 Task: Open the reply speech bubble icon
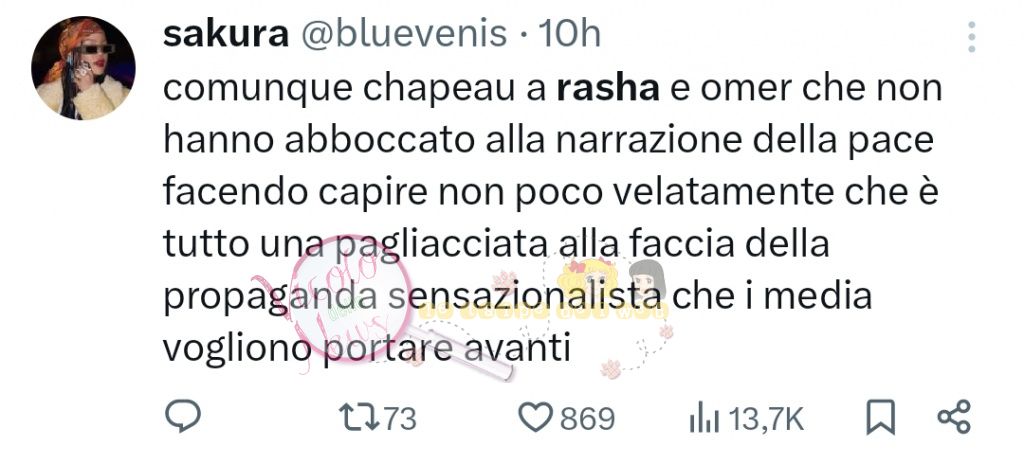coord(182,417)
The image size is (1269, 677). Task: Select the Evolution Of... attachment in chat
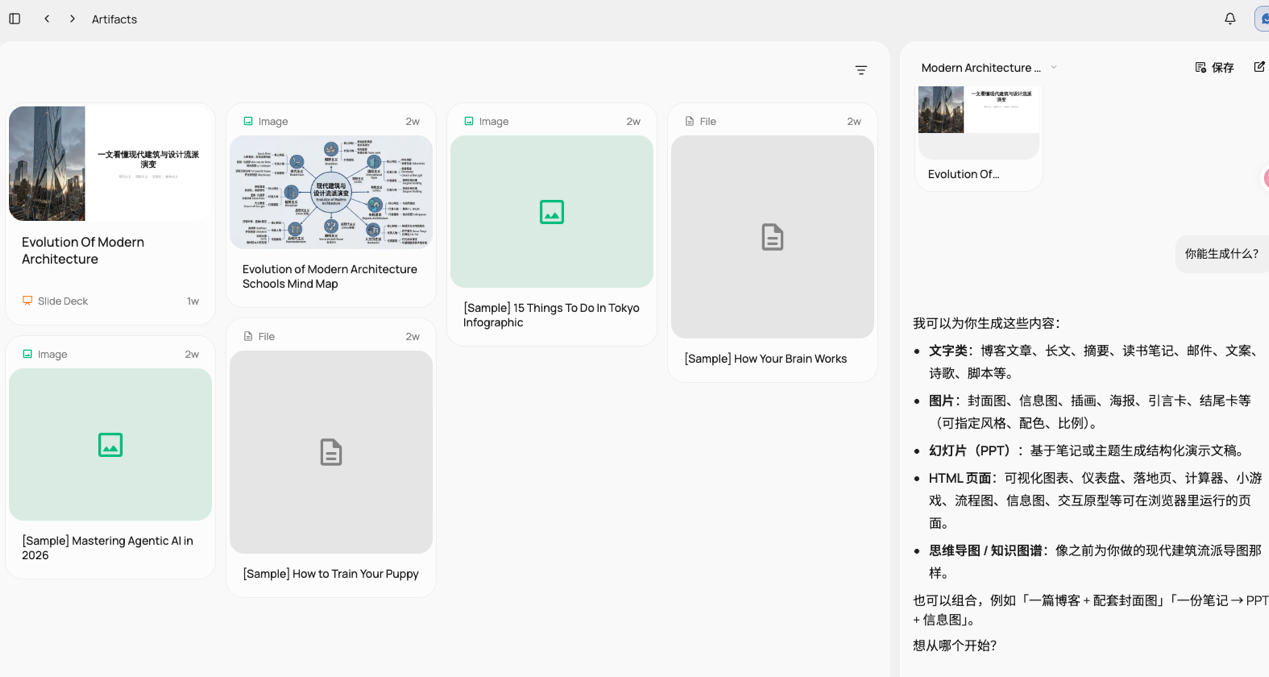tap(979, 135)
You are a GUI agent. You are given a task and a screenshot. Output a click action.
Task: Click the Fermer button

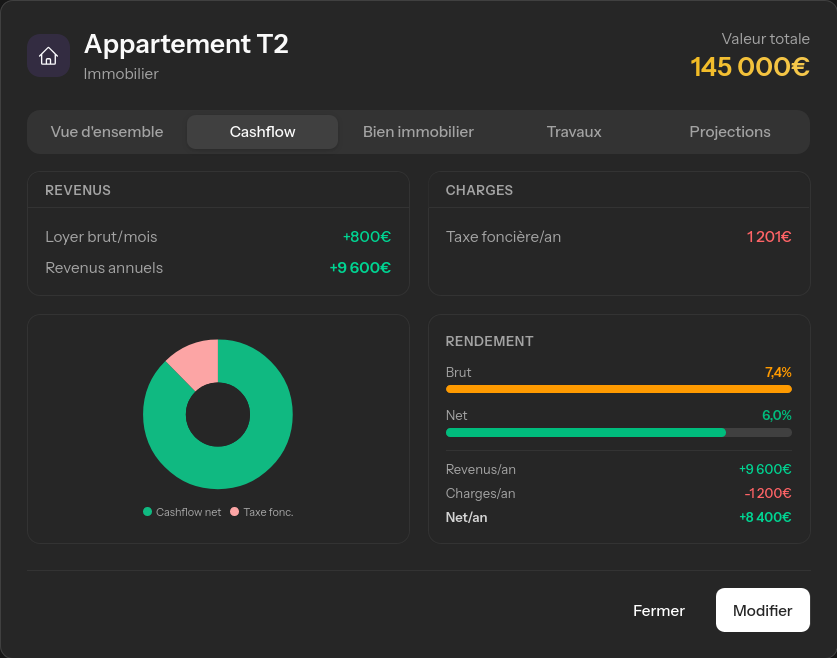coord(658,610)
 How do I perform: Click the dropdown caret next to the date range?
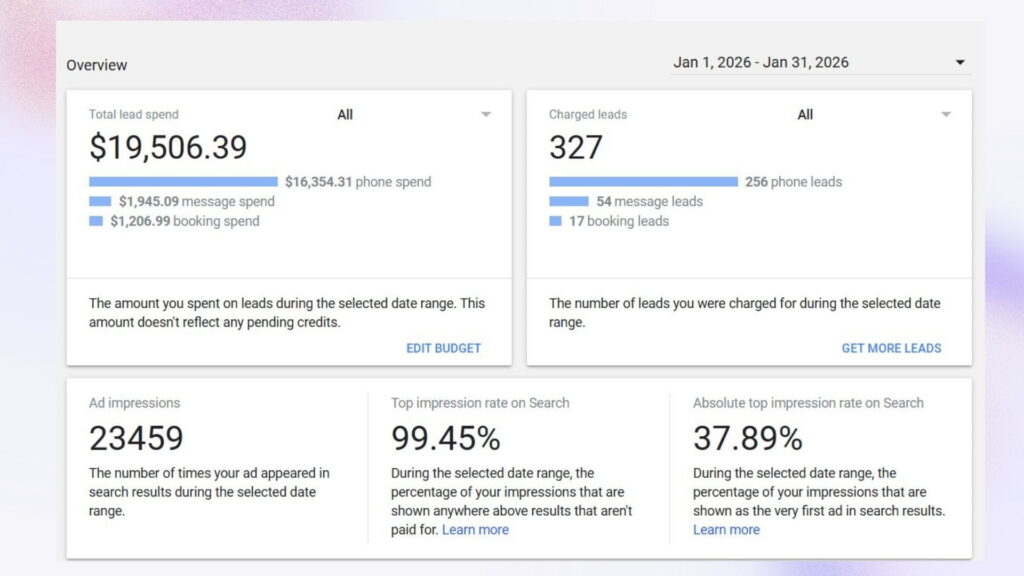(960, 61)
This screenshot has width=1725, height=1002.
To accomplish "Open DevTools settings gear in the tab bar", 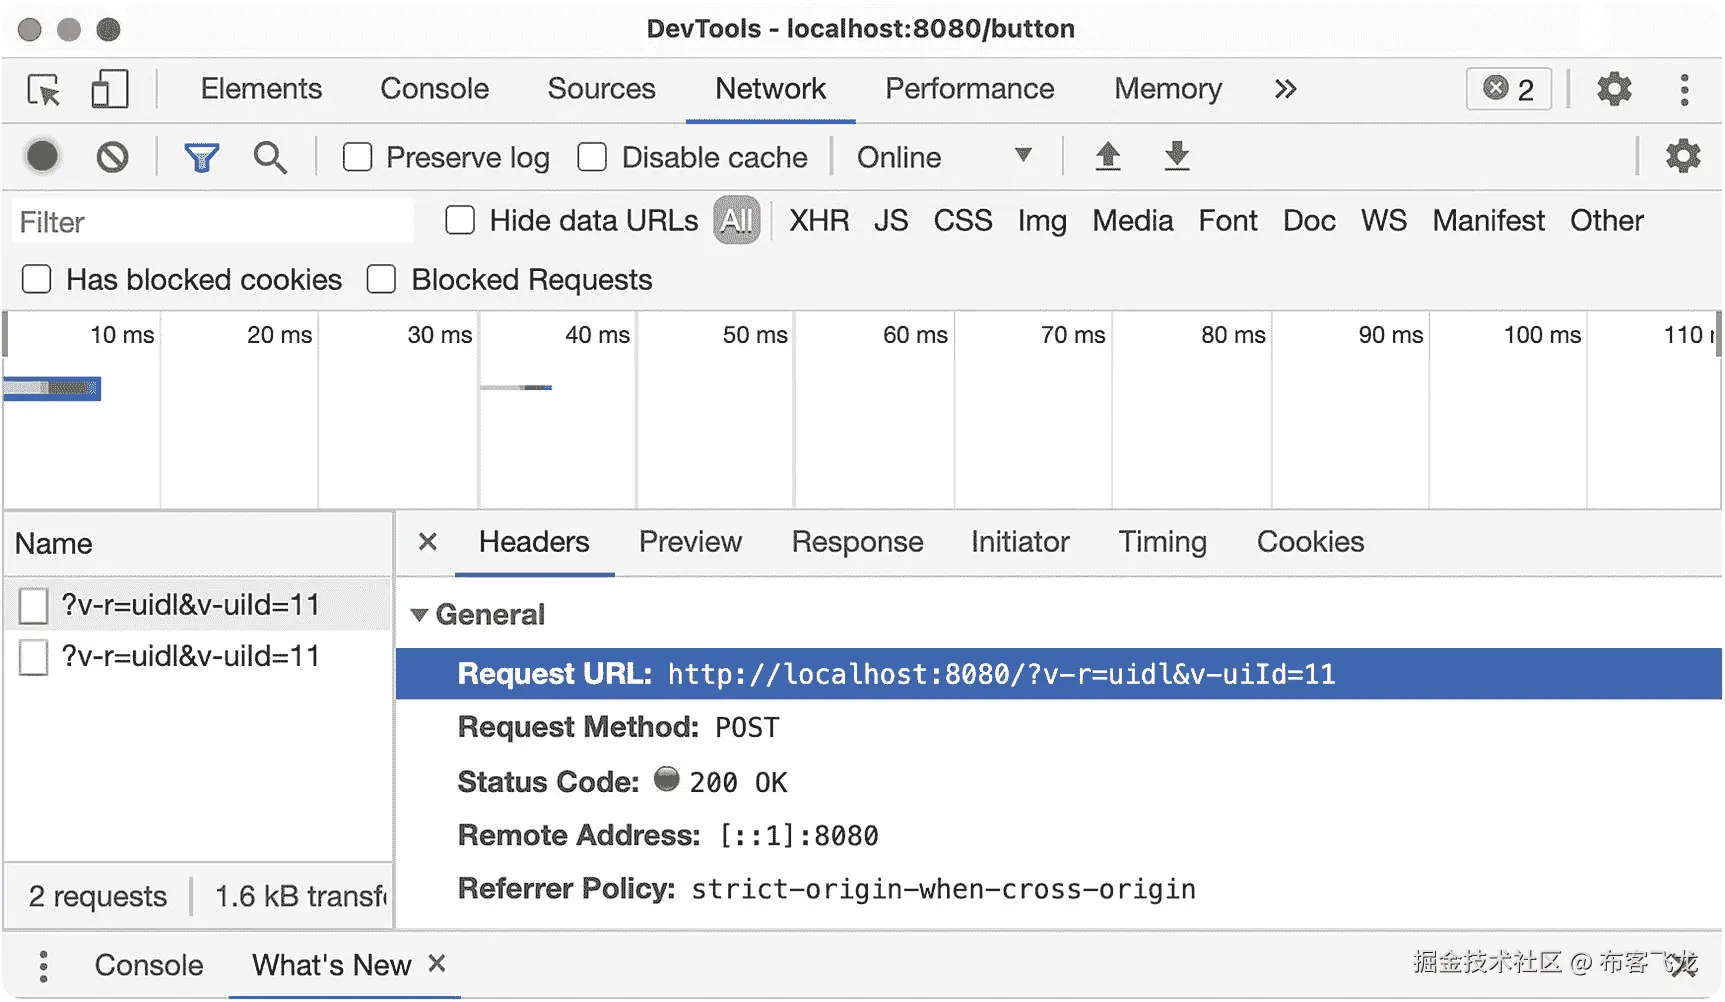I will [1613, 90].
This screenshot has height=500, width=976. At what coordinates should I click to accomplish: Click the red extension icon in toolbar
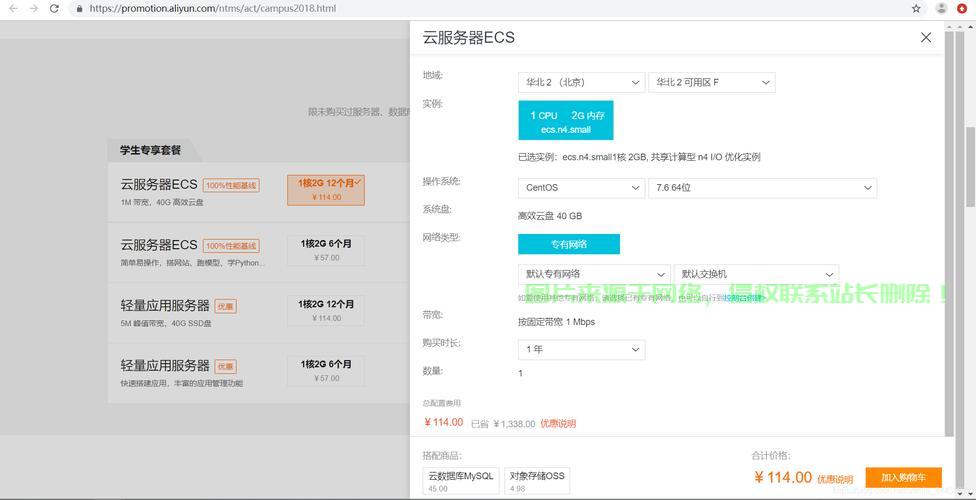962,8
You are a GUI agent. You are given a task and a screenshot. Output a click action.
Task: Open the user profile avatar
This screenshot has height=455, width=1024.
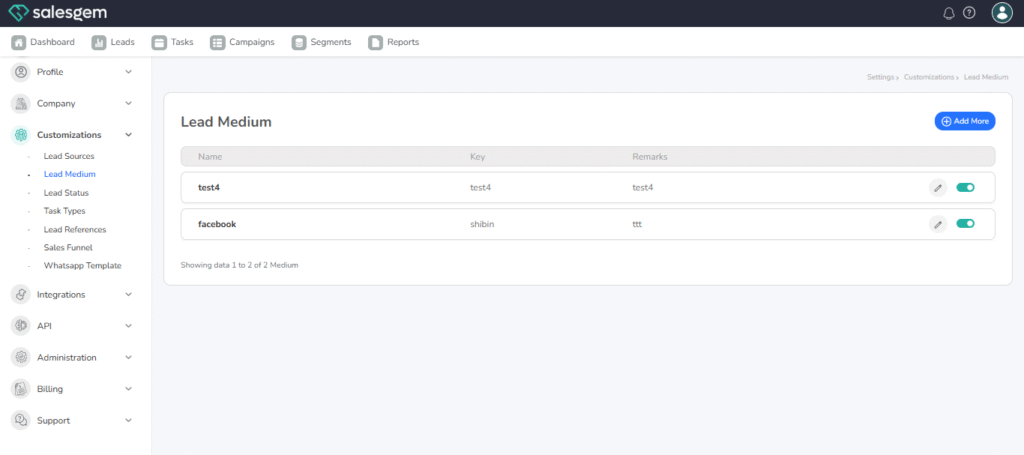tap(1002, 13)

*-*-*

▸ Exercise
Count the lines in the records above that contain the string "height", matching case exactly. Give only the number.

▸ Answer to this problem
3